▶ [Assigned task] Your answer should reproduce the full set of records exactly as given.

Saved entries
== Segment start ==

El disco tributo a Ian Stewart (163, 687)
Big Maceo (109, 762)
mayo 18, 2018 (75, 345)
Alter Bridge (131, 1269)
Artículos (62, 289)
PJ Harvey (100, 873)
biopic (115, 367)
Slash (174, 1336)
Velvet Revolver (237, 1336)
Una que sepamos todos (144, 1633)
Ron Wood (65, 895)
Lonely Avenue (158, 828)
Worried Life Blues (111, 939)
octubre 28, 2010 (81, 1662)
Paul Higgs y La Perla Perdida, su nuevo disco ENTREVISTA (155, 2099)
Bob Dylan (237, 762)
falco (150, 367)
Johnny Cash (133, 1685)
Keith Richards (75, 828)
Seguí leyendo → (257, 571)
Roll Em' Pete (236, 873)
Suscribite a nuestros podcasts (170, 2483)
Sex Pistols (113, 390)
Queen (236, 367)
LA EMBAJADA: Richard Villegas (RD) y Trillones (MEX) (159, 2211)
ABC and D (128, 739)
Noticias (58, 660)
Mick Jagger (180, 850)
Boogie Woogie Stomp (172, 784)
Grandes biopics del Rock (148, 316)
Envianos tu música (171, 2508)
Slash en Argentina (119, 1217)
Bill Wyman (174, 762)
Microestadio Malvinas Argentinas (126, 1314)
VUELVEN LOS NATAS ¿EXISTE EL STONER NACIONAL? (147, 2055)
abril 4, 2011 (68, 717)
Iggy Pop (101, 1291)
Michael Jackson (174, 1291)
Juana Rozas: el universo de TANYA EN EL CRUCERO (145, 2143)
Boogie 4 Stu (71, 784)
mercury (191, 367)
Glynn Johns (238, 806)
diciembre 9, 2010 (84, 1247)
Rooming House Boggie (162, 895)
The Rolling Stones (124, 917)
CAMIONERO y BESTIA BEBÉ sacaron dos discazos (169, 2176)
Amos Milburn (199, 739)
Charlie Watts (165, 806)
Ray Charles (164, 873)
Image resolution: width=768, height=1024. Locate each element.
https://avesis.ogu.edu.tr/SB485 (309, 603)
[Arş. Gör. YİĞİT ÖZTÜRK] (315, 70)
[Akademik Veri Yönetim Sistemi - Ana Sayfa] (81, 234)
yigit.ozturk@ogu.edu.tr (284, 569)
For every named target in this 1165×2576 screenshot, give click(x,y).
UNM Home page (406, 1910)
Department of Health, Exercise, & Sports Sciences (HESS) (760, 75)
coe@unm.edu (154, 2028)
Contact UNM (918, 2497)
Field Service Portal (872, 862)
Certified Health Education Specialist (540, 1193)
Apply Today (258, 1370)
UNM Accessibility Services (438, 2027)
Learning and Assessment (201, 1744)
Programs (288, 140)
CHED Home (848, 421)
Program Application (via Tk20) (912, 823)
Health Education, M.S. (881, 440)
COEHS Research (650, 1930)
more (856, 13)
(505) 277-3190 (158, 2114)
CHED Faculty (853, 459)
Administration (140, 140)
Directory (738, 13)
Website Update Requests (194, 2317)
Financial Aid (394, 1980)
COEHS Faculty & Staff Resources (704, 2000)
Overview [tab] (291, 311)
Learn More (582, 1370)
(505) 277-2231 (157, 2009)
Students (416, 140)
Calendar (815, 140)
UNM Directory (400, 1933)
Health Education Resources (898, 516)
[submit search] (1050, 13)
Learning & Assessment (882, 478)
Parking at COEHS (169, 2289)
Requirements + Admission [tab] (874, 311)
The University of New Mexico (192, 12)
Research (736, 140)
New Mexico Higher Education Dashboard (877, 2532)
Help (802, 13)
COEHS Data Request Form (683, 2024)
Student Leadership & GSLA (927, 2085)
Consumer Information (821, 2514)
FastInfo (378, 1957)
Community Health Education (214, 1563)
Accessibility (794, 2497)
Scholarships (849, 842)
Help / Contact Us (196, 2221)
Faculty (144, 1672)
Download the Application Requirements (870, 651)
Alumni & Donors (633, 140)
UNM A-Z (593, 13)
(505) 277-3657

== Segment end ==

▶ [Solution to this exercise]
El disco tributo a Ian Stewart (163, 687)
Big Maceo (109, 762)
mayo 18, 2018 (75, 345)
Alter Bridge (131, 1269)
Artículos (62, 289)
PJ Harvey (100, 873)
biopic (115, 367)
Slash (174, 1336)
Velvet Revolver (237, 1336)
Una que sepamos todos (144, 1633)
Ron Wood (65, 895)
Lonely Avenue (158, 828)
Worried Life Blues (111, 939)
octubre 28, 2010 (81, 1662)
Paul Higgs y La Perla Perdida, su nuevo disco ENTREVISTA (155, 2099)
Bob Dylan (237, 762)
falco (150, 367)
Johnny Cash (133, 1685)
Keith Richards (75, 828)
Seguí leyendo → (257, 571)
Roll Em' Pete (236, 873)
Suscribite a nuestros podcasts (170, 2483)
Sex Pistols (113, 390)
Queen (236, 367)
LA EMBAJADA: Richard Villegas (RD) y Trillones (MEX) (159, 2211)
ABC and D (128, 739)
Noticias (58, 660)
Mick Jagger (180, 850)
Boogie Woogie Stomp (172, 784)
Grandes biopics del Rock (148, 316)
Envianos tu música (171, 2508)
Slash en Argentina (119, 1217)
Bill Wyman (174, 762)
Microestadio Malvinas Argentinas (126, 1314)
VUELVEN LOS NATAS ¿EXISTE EL STONER NACIONAL? (147, 2055)
abril 4, 2011 (68, 717)
Iggy Pop (101, 1291)
Michael Jackson (174, 1291)
Juana Rozas: el universo de TANYA EN EL CRUCERO (145, 2143)
Boogie 4 Stu (71, 784)
mercury (191, 367)
Glynn Johns (238, 806)
diciembre 9, 2010 (84, 1247)
Rooming House Boggie (162, 895)
The Rolling Stones (124, 917)
CAMIONERO y BESTIA BEBÉ sacaron dos discazos (169, 2176)
Amos Milburn (199, 739)
Charlie Watts (165, 806)
Ray Charles (164, 873)
Image resolution: width=768, height=1024. Locate each element.
https://avesis.ogu.edu.tr/SB485 (309, 603)
[Arş. Gör. YİĞİT ÖZTÜRK] (315, 70)
[Akademik Veri Yönetim Sistemi - Ana Sayfa] (81, 234)
yigit.ozturk@ogu.edu.tr (284, 569)
For every named target in this 1165×2576 screenshot, give click(x,y).
UNM Home page (406, 1910)
Department of Health, Exercise, & Sports Sciences (HESS) (760, 75)
coe@unm.edu (154, 2028)
Contact UNM (918, 2497)
Field Service Portal (872, 862)
Certified Health Education Specialist (540, 1193)
Apply Today (258, 1370)
UNM Accessibility Services (438, 2027)
Learning and Assessment (201, 1744)
Programs (288, 140)
CHED Home (848, 421)
Program Application (via Tk20) (912, 823)
Health Education, M.S. (881, 440)
COEHS Research (650, 1930)
more (856, 13)
(505) 277-3190 (158, 2114)
CHED Faculty (853, 459)
Administration (140, 140)
Directory (738, 13)
Website Update Requests (194, 2317)
Financial Aid (394, 1980)
COEHS Faculty & Staff Resources (704, 2000)
Overview [tab] (291, 311)
Learn More (582, 1370)
(505) 277-2231 (157, 2009)
Students (416, 140)
Calendar (815, 140)
UNM Directory (400, 1933)
Health Education Resources (898, 516)
[submit search] (1050, 13)
Learning & Assessment (882, 478)
Parking at COEHS (169, 2289)
Requirements + Admission [tab] (874, 311)
The University of New Mexico (192, 12)
Research (736, 140)
New Mexico Higher Education Dashboard (877, 2532)
Help (802, 13)
COEHS Data Request Form (683, 2024)
Student Leadership & GSLA (927, 2085)
Consumer Information (821, 2514)
FastInfo (378, 1957)
Community Health Education (214, 1563)
Accessibility (794, 2497)
Scholarships (849, 842)
Help / Contact Us (196, 2221)
Faculty (144, 1672)
Download the Application Requirements (870, 651)
Alumni & Donors (633, 140)
UNM A-Z (593, 13)
(505) 277-3657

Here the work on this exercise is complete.